Vous allez vous donner un espace pour travailler ces remontées émotionnelles, pour éviter de les décharger sur les enfants.

Ce sera peut-être l’occasion de briser une chaîne qui est celle de la transmission intergénérationnelle de la violence.

Si l’on repense à Abraham avec Isaac, vous allez faire un saut de vingt-cinq siècles et vous demander, comme Kierkegaard : qu’est-ce que mon enfant ressent ?

Ce n’est pas l’ange Gabriel, mais votre propre conscience qui arrêtera votre bras... ou votre voix.

Et cela permettra peu à peu – cela ne vient pas en un jour – de libérer votre présent du passé, d’un passé certainement douloureux.

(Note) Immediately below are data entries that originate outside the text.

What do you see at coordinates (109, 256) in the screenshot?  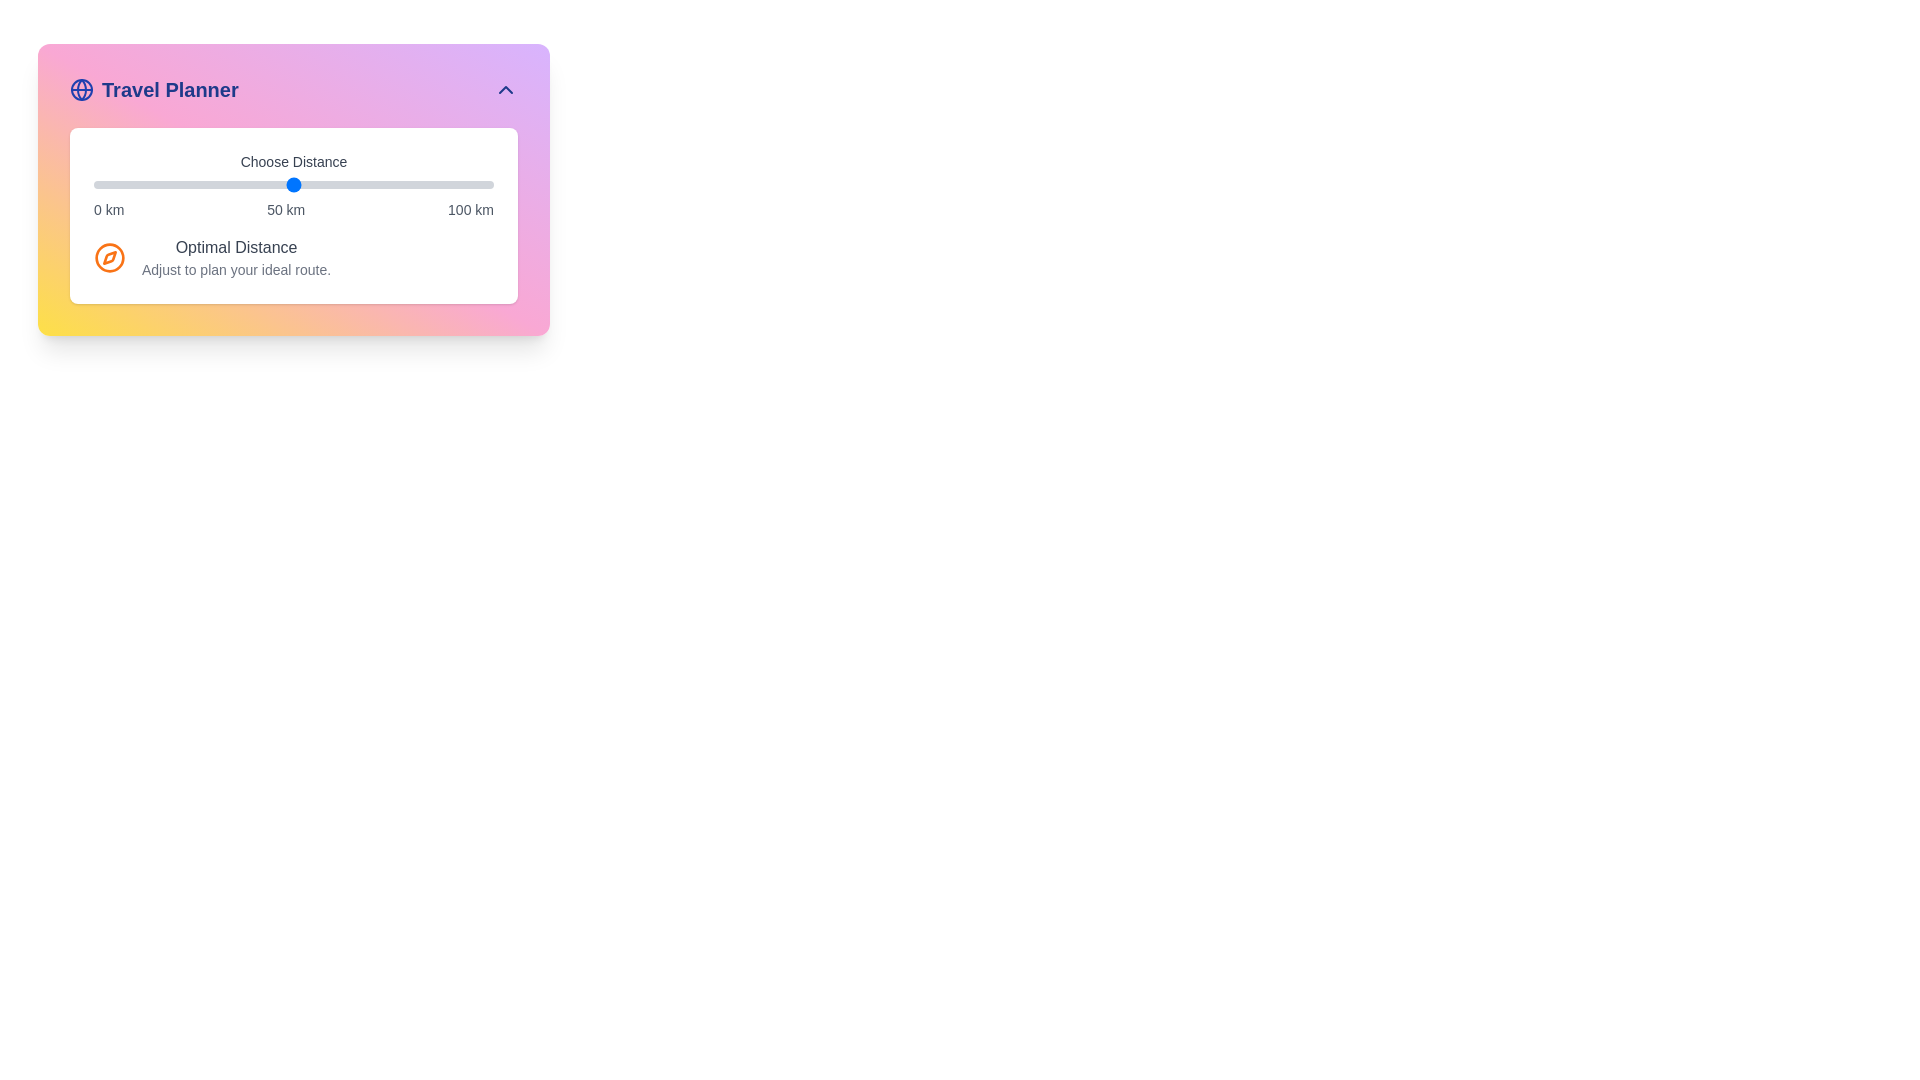 I see `the decorative compass-like icon within the 'Travel Planner' card that features orange hues, located at the center of the compass graphic` at bounding box center [109, 256].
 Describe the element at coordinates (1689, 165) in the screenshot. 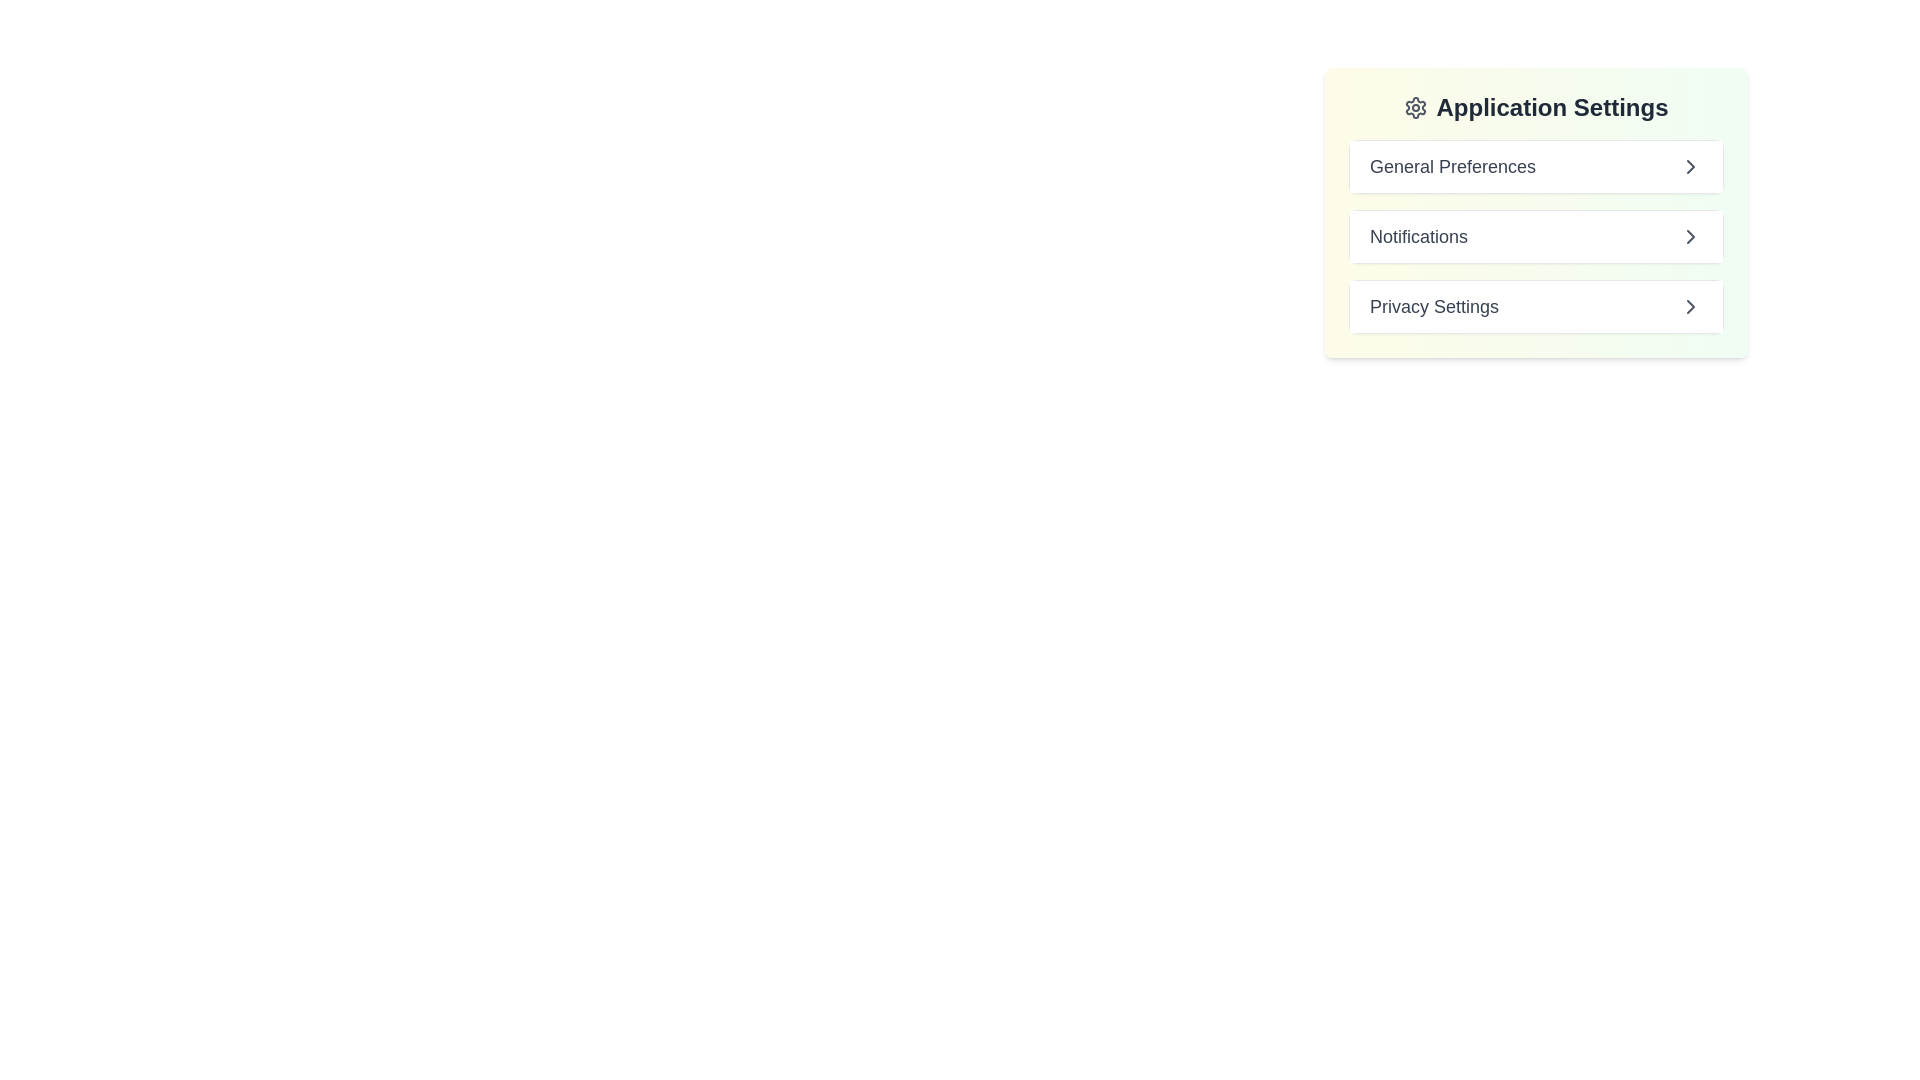

I see `the right-pointing arrow icon with a thin outline located inside the 'General Preferences' section of the 'Application Settings' panel` at that location.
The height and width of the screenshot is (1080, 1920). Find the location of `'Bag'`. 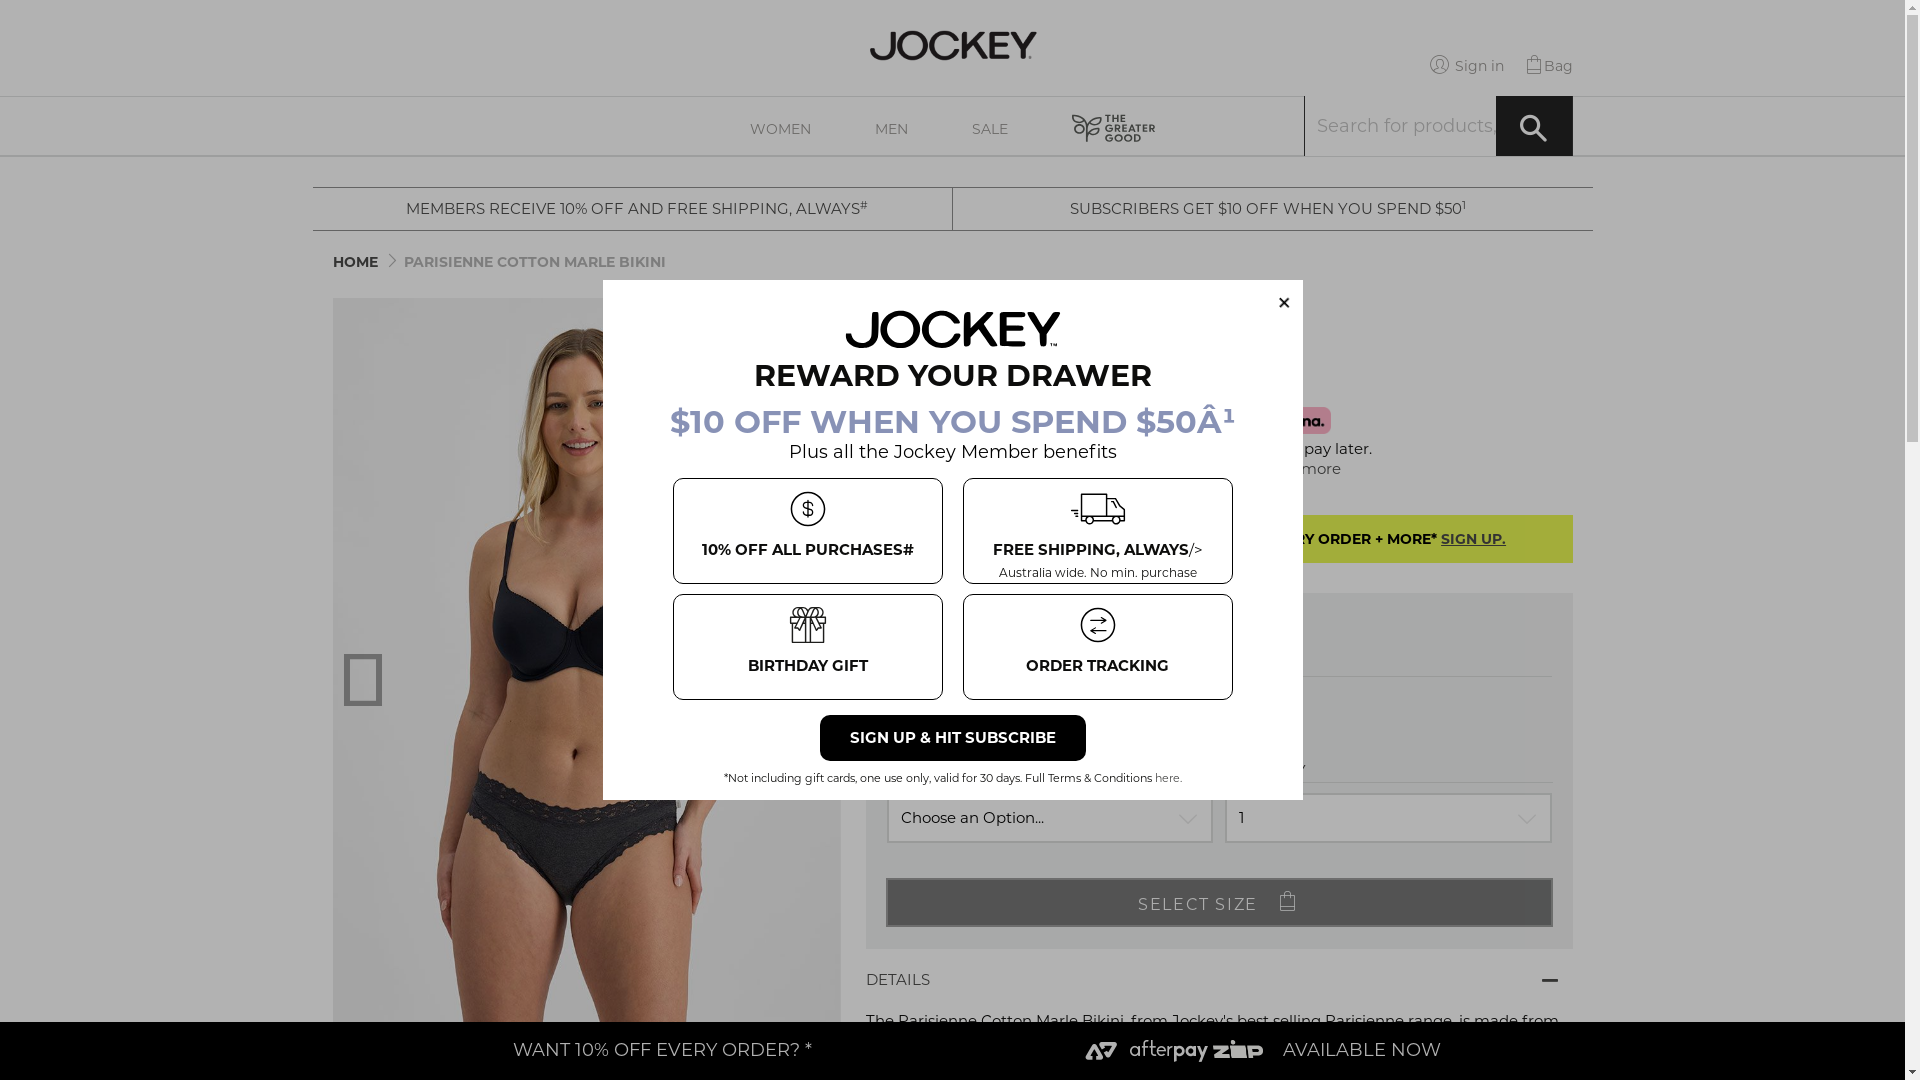

'Bag' is located at coordinates (1547, 64).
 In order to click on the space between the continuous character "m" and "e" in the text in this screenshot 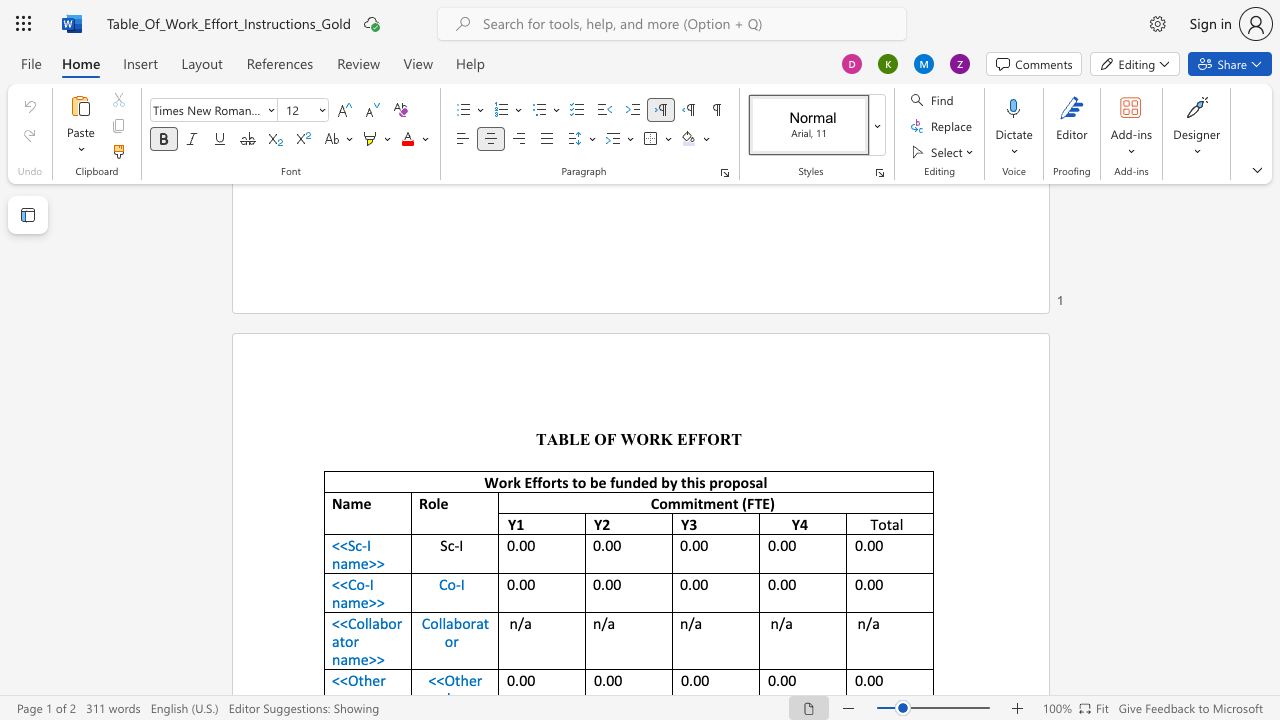, I will do `click(359, 563)`.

Et bien sûr d’en soulager vos enfants.

Voilà, avant de vous passer la parole pour accueillir vos réflexions, j’aimerai insister sur un dernier point.

Pourquoi ce travail ? Pourquoi, en tant que parents, se poser toutes ces questions ?


Image 10 : Pourquoi travailler sur soi ?

Eh bien je dirais que, d’une certaine manière nous n’avons plus le choix.

Les choses s’accélèrent autour de nous, l’information circule de plus en plus vite – ce qui ne manque pas de raviver des anxiétés.

Nous sommes portés par notre conscience réflexive qui nous invite à trouver le sens de ce que nous vivons.

Et c’est ce que je nous souhaite à tous.

Je vous remercie et vous passe maintenant la parole.